Hyperparameter Tuning
- Optuna: Ran 50 trials to optimize XGBoost hyperparameters (e.g.,
n_estimators,max_depth,learning_rate,gamma, etc.) using 5-fold cross-validation and F1 score as the metric.
Evaluation
- F1 Score: Achieved ~90% F1 score on the balanced test set.
- Confusion Matrix: Demonstrated balanced sensitivity and specificity.
- Classification Report: Provided detailed precision, recall, and F1 for each class.
- Explainability: SHAP analysis identified the most influential features and provided local/global interpretability.
How to Install
Follow these steps to set up the project using a virtual environment:
# Clone or download the repository
git clone https://github.com/DeepActionPotential/StrokeLineAI
cd StrokeLineAI
# Create a virtual environment
python -m venv venv
# Activate the virtual environment
# On Windows:
venv\Scripts\activate
# On macOS/Linux:
source venv/bin/activate
# Upgrade pip
pip install --upgrade pip
# Install dependencies
pip install -r requirements.txt
How to Use the Software
Run the Web Application
Start the Streamlit app:streamlit run app.pyDemo
demo-video
Technologies Used
Data Science & Model Training
- matplotlib, seaborn: Data visualization.
- scikit-learn: Preprocessing, model selection, metrics, and pipelines.
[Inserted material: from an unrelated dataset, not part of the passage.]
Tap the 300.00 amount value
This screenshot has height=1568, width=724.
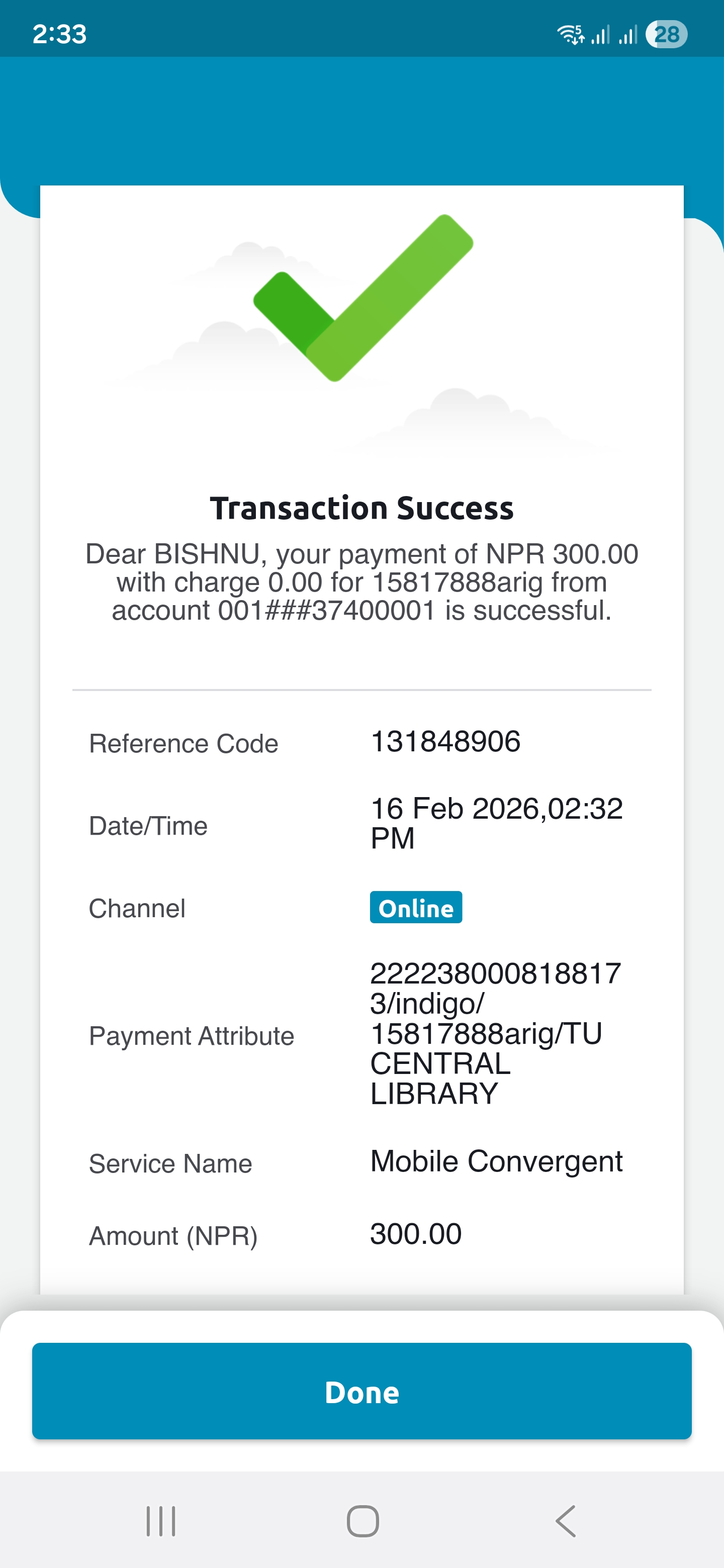coord(416,1234)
- imbalanced-learn: Advanced resampling (SMOTE, RandomUnderSampler) for class balancing.
- XGBoost: High-performance gradient boosting for classification.
- Optuna: Automated hyperparameter optimization.
- SHAP: Model explainability and feature importance analysis.
Deployment
- Streamlit: Rapid web app development for interactive model inference.
- joblib: Model serialization for deployment.
License
This project is licensed under the MIT License.
See the LICENSE file for details.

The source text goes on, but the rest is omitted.